### TASK STATEMENT:
Please retype each record exactly as it stands below.

(Collected data entries)

-- Opening Marker --

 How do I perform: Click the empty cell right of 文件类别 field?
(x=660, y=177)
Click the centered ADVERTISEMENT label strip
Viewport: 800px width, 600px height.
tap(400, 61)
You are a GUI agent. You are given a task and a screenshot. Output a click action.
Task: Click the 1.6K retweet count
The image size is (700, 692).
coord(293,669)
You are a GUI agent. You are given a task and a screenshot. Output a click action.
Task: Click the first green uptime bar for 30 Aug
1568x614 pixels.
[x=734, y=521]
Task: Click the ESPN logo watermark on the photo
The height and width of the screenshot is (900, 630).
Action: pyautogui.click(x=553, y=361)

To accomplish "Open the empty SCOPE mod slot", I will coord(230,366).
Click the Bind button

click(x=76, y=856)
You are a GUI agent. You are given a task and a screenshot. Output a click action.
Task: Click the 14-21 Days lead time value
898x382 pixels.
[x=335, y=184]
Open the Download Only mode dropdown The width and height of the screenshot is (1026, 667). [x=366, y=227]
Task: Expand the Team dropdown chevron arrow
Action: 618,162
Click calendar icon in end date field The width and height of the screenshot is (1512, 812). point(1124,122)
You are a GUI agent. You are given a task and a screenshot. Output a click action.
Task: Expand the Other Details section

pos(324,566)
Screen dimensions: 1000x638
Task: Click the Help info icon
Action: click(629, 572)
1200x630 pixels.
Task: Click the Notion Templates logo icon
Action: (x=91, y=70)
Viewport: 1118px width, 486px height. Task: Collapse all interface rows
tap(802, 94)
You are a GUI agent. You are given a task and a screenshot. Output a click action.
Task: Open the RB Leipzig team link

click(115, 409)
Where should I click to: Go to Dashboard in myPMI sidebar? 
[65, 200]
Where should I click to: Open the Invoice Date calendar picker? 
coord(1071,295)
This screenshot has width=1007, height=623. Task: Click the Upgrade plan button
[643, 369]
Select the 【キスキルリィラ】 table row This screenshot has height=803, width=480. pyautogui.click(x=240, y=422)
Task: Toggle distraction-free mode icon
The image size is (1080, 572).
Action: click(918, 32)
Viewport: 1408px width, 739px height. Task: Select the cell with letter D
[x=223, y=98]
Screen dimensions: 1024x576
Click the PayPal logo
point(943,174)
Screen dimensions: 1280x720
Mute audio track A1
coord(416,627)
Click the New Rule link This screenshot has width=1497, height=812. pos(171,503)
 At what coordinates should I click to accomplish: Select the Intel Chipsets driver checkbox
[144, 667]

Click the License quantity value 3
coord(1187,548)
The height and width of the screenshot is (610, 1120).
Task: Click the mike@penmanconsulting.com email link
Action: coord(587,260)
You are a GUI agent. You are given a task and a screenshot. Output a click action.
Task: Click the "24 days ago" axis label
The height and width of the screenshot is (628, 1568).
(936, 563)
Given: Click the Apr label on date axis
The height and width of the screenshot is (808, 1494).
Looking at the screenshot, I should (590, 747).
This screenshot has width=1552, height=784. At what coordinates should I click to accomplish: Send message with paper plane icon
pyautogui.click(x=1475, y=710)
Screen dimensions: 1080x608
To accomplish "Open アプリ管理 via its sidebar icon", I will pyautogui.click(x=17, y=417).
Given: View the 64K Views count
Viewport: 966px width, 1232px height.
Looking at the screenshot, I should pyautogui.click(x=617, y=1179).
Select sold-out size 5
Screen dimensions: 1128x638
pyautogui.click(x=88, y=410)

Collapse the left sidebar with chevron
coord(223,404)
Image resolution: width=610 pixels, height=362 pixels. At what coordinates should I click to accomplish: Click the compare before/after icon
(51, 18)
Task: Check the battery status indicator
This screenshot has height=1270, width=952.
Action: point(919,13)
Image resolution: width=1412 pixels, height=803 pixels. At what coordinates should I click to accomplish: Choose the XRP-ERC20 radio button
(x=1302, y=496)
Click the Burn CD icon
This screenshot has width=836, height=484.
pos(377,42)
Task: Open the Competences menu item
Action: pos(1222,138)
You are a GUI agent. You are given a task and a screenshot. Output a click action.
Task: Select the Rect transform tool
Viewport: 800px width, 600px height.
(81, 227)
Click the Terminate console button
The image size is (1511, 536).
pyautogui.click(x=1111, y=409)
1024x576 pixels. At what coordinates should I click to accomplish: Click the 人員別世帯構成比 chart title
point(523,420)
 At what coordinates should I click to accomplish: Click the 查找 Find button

-- Closing Marker --

### ANSWER SPACE:
 How do I perform: Click the empty cell right of 文件类别 field?
(x=660, y=177)
Click the centered ADVERTISEMENT label strip
Viewport: 800px width, 600px height.
tap(400, 61)
You are a GUI agent. You are given a task and a screenshot. Output a click action.
Task: Click the 1.6K retweet count
The image size is (700, 692).
coord(293,669)
You are a GUI agent. You are given a task and a screenshot. Output a click action.
Task: Click the first green uptime bar for 30 Aug
1568x614 pixels.
[x=734, y=521]
Task: Click the ESPN logo watermark on the photo
The height and width of the screenshot is (900, 630).
Action: pyautogui.click(x=553, y=361)

To accomplish "Open the empty SCOPE mod slot", I will coord(230,366).
Click the Bind button

click(x=76, y=856)
You are a GUI agent. You are given a task and a screenshot. Output a click action.
Task: Click the 14-21 Days lead time value
898x382 pixels.
[x=335, y=184]
Open the Download Only mode dropdown The width and height of the screenshot is (1026, 667). [x=366, y=227]
Task: Expand the Team dropdown chevron arrow
Action: 618,162
Click calendar icon in end date field The width and height of the screenshot is (1512, 812). point(1124,122)
You are a GUI agent. You are given a task and a screenshot. Output a click action.
Task: Expand the Other Details section

pos(324,566)
Screen dimensions: 1000x638
Task: Click the Help info icon
Action: click(629, 572)
1200x630 pixels.
Task: Click the Notion Templates logo icon
Action: (x=91, y=70)
Viewport: 1118px width, 486px height. Task: Collapse all interface rows
tap(802, 94)
You are a GUI agent. You are given a task and a screenshot. Output a click action.
Task: Open the RB Leipzig team link

click(115, 409)
Where should I click to: Go to Dashboard in myPMI sidebar? 
[65, 200]
Where should I click to: Open the Invoice Date calendar picker? 
coord(1071,295)
This screenshot has width=1007, height=623. Task: Click the Upgrade plan button
[643, 369]
Select the 【キスキルリィラ】 table row This screenshot has height=803, width=480. pyautogui.click(x=240, y=422)
Task: Toggle distraction-free mode icon
The image size is (1080, 572).
Action: click(918, 32)
Viewport: 1408px width, 739px height. Task: Select the cell with letter D
[x=223, y=98]
Screen dimensions: 1024x576
Click the PayPal logo
point(943,174)
Screen dimensions: 1280x720
Mute audio track A1
coord(416,627)
Click the New Rule link This screenshot has width=1497, height=812. pos(171,503)
 At what coordinates should I click to accomplish: Select the Intel Chipsets driver checkbox
[144, 667]

Click the License quantity value 3
coord(1187,548)
The height and width of the screenshot is (610, 1120).
Task: Click the mike@penmanconsulting.com email link
Action: coord(587,260)
You are a GUI agent. You are given a task and a screenshot. Output a click action.
Task: Click the "24 days ago" axis label
The height and width of the screenshot is (628, 1568).
(936, 563)
Given: Click the Apr label on date axis
The height and width of the screenshot is (808, 1494).
Looking at the screenshot, I should (590, 747).
This screenshot has width=1552, height=784. At what coordinates should I click to accomplish: Send message with paper plane icon
pyautogui.click(x=1475, y=710)
Screen dimensions: 1080x608
To accomplish "Open アプリ管理 via its sidebar icon", I will pyautogui.click(x=17, y=417).
Given: View the 64K Views count
Viewport: 966px width, 1232px height.
Looking at the screenshot, I should pyautogui.click(x=617, y=1179).
Select sold-out size 5
Screen dimensions: 1128x638
pyautogui.click(x=88, y=410)

Collapse the left sidebar with chevron
coord(223,404)
Image resolution: width=610 pixels, height=362 pixels. At what coordinates should I click to accomplish: Click the compare before/after icon
(51, 18)
Task: Check the battery status indicator
This screenshot has height=1270, width=952.
Action: point(919,13)
Image resolution: width=1412 pixels, height=803 pixels. At what coordinates should I click to accomplish: Choose the XRP-ERC20 radio button
(x=1302, y=496)
Click the Burn CD icon
This screenshot has width=836, height=484.
pos(377,42)
Task: Open the Competences menu item
Action: pos(1222,138)
You are a GUI agent. You are given a task and a screenshot. Output a click action.
Task: Select the Rect transform tool
Viewport: 800px width, 600px height.
(81, 227)
Click the Terminate console button
The image size is (1511, 536).
pyautogui.click(x=1111, y=409)
1024x576 pixels. At what coordinates should I click to accomplish: Click the 人員別世帯構成比 chart title
point(523,420)
 At what coordinates should I click to accomplish: Click the 查找 Find button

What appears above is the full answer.